Raúl Pereira

Personal information
- Full name: Raúl Pereira Vargas
- Date of birth: 10 May 2005 (age 21)
- Place of birth: Algeciras, Spain
- Height: 1.78 m (5 ft 10 in)
- Position: Left-back

Team information
- Current team: Zaragoza

Youth career
- 2013–2020: Loluba
- 2020–2022: Balón de Cádiz
- 2021–2024: Cádiz

Senior career*
- Years: Team / Apps / (Gls)
- 2023–2024: Cádiz C / 1 / (0)
- 2023: → Atlético Sanluqueño (loan) / 2 / (0)
- 2024–2025: Cádiz B / 32 / (0)
- 2025–2026: Cádiz / 14 / (0)
- 2026–: Zaragoza / 0 / (0)

= Raúl Pereira =

Spanish footballer (born 2005)

Raúl Pereira Vargas (born 10 May 2005) is a Spanish footballer who plays as a left-back for Real Zaragoza.

==Career==
Born in Algeciras, Cádiz, Andalusia, Pereira began his career with hometown side Loluba CF before joining Cádiz CF's youth sides in 2020. On 29 August 2023, after finishing his formation, he was loaned to Primera Federación side Atlético Sanluqueño CF, for one year.

Pereira was recalled on 22 December 2023, after just two appearances, initially to return to the Juvenil A team.
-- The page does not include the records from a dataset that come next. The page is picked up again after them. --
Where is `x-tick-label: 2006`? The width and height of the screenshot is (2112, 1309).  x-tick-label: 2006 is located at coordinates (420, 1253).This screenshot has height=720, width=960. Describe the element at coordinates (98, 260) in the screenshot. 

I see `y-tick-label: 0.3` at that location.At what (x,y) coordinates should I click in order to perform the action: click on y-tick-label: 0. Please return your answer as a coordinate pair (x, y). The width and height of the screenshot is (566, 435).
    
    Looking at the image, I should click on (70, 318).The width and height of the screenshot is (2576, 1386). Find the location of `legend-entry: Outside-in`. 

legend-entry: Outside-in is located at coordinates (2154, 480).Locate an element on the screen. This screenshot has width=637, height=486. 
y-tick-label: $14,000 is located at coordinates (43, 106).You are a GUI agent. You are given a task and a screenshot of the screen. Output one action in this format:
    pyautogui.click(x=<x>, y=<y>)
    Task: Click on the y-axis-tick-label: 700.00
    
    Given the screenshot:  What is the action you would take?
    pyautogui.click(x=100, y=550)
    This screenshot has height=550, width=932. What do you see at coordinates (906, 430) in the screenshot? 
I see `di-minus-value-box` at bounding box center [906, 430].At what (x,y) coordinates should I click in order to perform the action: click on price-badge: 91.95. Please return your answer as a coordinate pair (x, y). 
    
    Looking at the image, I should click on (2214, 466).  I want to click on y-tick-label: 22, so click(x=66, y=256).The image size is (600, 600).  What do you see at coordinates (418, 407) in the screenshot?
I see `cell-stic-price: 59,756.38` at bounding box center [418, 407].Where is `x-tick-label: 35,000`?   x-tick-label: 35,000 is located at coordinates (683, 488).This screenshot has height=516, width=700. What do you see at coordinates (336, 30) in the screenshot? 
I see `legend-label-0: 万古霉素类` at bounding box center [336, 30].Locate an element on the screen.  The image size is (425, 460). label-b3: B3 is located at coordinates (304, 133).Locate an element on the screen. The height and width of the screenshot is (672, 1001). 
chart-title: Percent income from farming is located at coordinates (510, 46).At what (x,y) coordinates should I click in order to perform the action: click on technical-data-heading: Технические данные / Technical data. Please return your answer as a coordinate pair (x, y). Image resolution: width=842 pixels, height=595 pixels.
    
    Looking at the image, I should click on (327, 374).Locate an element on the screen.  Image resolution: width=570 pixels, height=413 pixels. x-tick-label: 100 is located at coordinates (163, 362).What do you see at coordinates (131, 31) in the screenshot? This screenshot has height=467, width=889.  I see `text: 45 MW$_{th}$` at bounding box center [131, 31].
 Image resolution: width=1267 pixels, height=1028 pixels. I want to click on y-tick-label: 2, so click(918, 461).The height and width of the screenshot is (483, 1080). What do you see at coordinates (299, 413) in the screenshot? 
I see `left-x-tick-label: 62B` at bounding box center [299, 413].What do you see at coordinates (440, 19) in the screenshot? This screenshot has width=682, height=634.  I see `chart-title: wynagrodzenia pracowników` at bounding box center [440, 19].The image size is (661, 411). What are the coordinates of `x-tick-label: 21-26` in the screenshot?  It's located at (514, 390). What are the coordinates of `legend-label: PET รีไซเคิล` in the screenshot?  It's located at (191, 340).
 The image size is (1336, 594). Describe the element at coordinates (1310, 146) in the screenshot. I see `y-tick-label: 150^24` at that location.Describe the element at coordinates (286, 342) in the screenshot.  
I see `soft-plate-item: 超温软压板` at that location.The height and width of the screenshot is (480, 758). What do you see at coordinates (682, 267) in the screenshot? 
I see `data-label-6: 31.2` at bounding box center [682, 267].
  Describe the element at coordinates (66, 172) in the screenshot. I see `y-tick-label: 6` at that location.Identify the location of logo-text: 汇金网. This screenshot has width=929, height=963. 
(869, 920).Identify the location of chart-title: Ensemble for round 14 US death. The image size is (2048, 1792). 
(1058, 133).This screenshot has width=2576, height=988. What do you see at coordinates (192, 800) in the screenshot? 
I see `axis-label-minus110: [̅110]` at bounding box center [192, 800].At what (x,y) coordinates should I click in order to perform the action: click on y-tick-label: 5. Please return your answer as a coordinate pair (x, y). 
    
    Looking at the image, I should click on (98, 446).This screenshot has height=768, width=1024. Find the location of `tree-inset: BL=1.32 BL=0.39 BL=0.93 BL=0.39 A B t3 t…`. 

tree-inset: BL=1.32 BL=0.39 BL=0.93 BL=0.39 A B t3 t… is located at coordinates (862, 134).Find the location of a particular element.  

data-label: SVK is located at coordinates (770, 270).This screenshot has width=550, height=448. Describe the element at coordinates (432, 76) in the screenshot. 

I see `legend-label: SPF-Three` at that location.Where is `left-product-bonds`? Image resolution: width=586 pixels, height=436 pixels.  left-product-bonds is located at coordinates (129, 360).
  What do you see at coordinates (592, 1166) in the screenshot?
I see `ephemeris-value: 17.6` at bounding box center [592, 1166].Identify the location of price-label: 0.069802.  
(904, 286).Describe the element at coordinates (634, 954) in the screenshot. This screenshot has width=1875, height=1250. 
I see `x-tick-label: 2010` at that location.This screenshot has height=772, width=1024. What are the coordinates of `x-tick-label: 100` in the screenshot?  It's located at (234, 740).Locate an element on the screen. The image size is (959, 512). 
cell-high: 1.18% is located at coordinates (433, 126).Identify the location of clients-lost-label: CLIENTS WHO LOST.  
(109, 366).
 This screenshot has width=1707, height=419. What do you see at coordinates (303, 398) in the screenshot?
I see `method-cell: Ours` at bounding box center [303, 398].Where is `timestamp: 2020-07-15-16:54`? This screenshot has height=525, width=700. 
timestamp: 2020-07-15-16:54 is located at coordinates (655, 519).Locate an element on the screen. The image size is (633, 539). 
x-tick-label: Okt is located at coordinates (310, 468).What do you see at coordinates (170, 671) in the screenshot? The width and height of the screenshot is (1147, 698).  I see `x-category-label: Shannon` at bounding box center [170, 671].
He played a few matches for the C-team in Primera Andaluza before establishing himself as a regular starter with the reserves in Segunda Federación, and renewed his contract until 2027 on 7 September 2024.

Pereira made his first team debut on 28 September 2025, coming on as a late substitute for Mario Climent in a 0–0 Segunda División home draw against AD Ceuta FC. The following 8 June, he signed a four-year contract with Real Zaragoza, freshly relegated to Primera Federación.